Please be aware that the information contained in this article is of a general nature.  It is not intended to address specific circumstances in relation to any individual or entity. All reasonable efforts have been made by Accounts Advice Centre to provide accurate and up-to-date information, however, there can be no guarantee that such information is accurate on the date it is received or that it will continue to remain so.. This information should not be acted upon without full and comprehensive, specialist professional tax advice.

Revenue’s updated guidance on Section 56 zero-rating of goods and services



Today, Revenue published e-Brief 45/22.  In it, the Irish Revenue Commissioners updated their guidance material in relation to the operation of the Section 56 authorisation regime to provide further clarity in relation to qualifying persons, imports as well as the cancellation of authorisations.


The section 56 authorisation enables the holder of such to receives supplies of goods and services in Ireland at the 0% rate of VAT.  This is known as a ‘56B’ authorisation.


Broadly speaking, a VAT registered entity is eligible to apply for a Section 56 authorisation where over 75% of their annual turnover is derived from qualifying sales including intra-community supplies of goods, exports and certain contract work.


The definition of a “qualifying person” is an accountable person whose turnover from zero-rated intra-Community supplies of goods, export of goods outside the EU and supplies of certain contract work equates to 75% or more of their total annual turnover for the twelve month period preceding the making of an application for Section 56 authorisation. (Section 52 FA 2021 amended the definition of “qualifying person” in section 56 VATCA 2010).




Start Up Situations

Previously, a person could only apply for a section 56 authorisation where they could demonstrate that they qualified for one in the twelve month period prior to making the application.  The updated Guidance material now includes an exception to this requirement for start-up entities, on an interim basis, provided certain criteria are met:

  1. their turnover from zero-rated intra-Community supplies of goods, exports and certain supplies of contract work will exceed 75% of their total turnover in the first twelve months of trading

  2. they satisfy all other conditions as set out under Section 56 and

  3. the start up entity is a subsidiary of, or is otherwise connected to a company that is in possession of a current Section 56 authorisation.

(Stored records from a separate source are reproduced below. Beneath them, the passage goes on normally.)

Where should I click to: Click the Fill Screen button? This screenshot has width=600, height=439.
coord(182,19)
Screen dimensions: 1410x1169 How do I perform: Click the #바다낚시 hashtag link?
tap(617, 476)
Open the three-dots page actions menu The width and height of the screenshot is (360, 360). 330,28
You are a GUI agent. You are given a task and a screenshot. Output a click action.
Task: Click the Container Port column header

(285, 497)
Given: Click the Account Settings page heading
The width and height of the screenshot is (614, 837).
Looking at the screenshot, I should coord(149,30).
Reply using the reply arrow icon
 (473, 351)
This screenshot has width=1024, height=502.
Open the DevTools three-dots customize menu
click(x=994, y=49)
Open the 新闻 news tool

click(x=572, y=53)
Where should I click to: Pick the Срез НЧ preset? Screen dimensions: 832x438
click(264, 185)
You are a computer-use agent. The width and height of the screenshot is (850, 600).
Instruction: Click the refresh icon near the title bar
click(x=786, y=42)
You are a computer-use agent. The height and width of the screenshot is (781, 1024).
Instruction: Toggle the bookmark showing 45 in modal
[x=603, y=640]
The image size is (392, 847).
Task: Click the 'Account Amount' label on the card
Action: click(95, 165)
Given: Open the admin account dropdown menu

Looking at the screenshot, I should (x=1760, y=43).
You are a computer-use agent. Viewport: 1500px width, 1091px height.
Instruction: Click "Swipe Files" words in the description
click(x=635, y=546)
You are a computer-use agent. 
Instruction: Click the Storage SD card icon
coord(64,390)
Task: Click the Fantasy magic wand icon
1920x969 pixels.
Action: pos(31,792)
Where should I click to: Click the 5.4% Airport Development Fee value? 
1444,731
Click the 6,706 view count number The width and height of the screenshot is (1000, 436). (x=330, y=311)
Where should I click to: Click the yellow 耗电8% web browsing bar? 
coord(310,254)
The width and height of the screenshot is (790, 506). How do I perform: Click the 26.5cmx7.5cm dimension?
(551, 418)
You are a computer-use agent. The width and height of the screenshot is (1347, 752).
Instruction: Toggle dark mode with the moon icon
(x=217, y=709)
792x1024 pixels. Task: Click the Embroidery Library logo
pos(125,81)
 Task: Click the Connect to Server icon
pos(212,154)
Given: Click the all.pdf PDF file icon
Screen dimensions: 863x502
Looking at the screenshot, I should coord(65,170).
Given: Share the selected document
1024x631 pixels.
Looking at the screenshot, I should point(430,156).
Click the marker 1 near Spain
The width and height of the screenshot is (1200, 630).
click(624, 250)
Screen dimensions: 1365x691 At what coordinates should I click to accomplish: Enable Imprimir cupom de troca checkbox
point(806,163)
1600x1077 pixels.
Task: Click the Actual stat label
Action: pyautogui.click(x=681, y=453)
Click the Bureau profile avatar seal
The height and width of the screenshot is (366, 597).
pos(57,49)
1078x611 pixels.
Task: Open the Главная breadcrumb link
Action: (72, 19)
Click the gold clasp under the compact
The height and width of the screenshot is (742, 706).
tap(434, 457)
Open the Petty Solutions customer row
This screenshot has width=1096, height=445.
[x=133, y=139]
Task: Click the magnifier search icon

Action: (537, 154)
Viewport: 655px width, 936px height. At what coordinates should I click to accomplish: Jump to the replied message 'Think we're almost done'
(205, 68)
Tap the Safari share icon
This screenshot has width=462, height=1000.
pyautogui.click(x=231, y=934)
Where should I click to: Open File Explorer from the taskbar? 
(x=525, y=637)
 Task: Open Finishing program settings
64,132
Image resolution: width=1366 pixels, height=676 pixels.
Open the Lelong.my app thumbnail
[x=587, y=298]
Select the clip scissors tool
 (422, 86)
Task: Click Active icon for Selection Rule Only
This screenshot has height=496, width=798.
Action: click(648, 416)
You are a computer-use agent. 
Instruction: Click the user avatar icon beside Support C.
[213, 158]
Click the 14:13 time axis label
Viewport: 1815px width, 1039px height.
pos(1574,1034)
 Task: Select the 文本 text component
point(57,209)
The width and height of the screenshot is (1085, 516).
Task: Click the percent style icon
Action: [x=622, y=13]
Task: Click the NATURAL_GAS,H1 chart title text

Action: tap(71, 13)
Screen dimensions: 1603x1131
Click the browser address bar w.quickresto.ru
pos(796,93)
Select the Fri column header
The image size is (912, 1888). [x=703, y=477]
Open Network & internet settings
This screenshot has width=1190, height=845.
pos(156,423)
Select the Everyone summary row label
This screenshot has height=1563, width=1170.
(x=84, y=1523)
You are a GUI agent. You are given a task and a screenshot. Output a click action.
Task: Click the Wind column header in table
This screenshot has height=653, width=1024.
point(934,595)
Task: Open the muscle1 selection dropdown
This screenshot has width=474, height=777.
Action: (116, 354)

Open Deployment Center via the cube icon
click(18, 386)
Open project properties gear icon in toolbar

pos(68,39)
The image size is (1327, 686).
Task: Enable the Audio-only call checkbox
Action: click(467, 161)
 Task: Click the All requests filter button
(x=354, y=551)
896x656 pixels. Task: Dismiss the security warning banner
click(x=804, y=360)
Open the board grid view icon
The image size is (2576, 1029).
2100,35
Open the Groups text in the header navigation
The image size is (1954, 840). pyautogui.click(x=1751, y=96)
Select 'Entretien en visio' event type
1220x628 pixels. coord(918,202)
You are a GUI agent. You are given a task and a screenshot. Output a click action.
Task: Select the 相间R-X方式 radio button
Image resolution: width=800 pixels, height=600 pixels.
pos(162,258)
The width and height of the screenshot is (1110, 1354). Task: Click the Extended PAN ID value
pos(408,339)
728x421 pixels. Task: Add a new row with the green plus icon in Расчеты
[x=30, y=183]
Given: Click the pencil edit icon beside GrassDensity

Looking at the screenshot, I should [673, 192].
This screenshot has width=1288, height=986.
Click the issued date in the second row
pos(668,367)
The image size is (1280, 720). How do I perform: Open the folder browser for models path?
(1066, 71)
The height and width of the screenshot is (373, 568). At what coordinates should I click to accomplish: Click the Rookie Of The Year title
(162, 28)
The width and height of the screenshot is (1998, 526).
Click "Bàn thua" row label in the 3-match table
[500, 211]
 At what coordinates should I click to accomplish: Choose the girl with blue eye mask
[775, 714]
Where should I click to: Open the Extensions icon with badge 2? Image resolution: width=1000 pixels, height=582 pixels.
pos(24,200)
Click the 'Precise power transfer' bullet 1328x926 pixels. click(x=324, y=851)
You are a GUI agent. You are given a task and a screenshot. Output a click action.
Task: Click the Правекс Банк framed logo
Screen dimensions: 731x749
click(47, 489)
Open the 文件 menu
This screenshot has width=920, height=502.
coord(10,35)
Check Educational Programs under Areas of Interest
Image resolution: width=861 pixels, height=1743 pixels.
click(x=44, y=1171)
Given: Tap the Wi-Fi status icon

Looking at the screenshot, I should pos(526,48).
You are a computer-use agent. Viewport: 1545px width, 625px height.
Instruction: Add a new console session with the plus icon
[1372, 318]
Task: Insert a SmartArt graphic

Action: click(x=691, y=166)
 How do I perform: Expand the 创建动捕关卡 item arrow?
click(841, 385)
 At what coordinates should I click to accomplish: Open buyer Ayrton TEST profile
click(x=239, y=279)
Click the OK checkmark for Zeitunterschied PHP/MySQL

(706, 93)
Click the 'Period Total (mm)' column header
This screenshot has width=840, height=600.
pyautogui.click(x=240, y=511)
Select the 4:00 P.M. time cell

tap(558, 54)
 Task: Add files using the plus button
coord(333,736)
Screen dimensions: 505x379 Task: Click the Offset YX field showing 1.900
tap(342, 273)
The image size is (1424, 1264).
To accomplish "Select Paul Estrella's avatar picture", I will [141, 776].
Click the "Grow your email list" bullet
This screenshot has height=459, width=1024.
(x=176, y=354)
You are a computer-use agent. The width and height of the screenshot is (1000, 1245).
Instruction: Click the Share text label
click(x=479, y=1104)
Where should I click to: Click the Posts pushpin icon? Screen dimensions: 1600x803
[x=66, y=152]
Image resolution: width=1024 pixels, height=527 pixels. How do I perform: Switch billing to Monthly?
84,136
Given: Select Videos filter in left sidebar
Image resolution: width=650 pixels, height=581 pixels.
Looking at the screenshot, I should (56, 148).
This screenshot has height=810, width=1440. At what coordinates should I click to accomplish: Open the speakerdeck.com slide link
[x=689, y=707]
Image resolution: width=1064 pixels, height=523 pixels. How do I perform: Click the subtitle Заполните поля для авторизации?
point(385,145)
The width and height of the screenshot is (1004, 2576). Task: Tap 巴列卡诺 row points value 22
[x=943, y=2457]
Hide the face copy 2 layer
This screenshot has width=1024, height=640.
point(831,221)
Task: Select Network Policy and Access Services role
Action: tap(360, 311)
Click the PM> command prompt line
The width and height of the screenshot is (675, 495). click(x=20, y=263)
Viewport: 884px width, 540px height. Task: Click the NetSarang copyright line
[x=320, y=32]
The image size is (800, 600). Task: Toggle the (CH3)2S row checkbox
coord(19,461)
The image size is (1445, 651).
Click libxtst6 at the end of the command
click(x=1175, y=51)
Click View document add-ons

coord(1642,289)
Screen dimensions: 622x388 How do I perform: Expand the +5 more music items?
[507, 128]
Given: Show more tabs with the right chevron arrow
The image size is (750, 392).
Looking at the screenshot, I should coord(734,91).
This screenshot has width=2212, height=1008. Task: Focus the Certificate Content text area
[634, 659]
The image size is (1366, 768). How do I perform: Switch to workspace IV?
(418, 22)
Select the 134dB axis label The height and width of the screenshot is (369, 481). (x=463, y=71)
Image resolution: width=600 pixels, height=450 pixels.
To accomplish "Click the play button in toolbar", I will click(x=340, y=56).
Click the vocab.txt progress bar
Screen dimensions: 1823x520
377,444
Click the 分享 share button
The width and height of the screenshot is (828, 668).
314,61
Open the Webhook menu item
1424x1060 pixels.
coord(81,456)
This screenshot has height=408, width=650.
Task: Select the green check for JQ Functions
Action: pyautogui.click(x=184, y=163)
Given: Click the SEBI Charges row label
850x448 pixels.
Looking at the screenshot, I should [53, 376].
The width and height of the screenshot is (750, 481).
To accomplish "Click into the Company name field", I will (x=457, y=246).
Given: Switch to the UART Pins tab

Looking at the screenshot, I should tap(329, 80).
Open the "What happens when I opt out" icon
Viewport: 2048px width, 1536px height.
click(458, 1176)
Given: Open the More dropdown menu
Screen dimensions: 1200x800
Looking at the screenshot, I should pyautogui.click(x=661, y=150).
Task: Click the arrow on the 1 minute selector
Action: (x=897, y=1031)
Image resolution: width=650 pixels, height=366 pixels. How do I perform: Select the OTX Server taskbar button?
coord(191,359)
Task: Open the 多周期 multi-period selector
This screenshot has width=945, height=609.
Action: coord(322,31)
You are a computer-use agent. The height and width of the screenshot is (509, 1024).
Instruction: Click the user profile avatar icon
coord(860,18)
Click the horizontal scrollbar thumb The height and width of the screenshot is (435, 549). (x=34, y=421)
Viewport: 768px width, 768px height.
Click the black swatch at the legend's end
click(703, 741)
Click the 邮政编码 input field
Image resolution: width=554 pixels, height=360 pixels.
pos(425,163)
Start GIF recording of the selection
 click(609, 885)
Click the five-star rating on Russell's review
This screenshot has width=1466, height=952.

The third condition will cause difficulties for many start-up companies, since in many cases they are new individual companies with no related entities. As such, it would appear the start-up would be required to wait the full twelve months before making a VAT56B application.





Renewals of existing Authorisations

e-Brief 45/22 confirms that for renewals of existing valid authorisations, the turnover figure, from audited financial statements for an accounting year end falling within the twelve month period preceding the application, may be used.




Interaction with postponed VAT accounting arrangements

As Section 56 Authorisation allows the importation of goods at 0% VAT rate, the holder of a section 56 authorisation is, therefore, not permitted to use postponed accounting arrangements.




Cancellation of an Authorisation

The cancellation of a VAT56B arises where Revenue is not satisfied that there is a continuing entitlement to such authorisation.


Revenue will cancel the authorisation, by notice in writing, in circumstances where:

  1. the authorised person is no longer a qualifying person

  2. the information provided, or the declarations made when applying for the authorisation were proven to be materially false, incorrect, or misleading

  3. the authorised person fails to comply with the “Post authorisation obligations” outlined.


Where the authorisation is cancelled, a formal written notice will be issued to the accountable person outlining the grounds for cancellation.



Revenue can request documentation and proof from the accountable person in circumstances where it has reservations regarding the entitlement of that person to a Section 56 Authorisation.


The cancellation may be appealed to the Tax Appeals Commission.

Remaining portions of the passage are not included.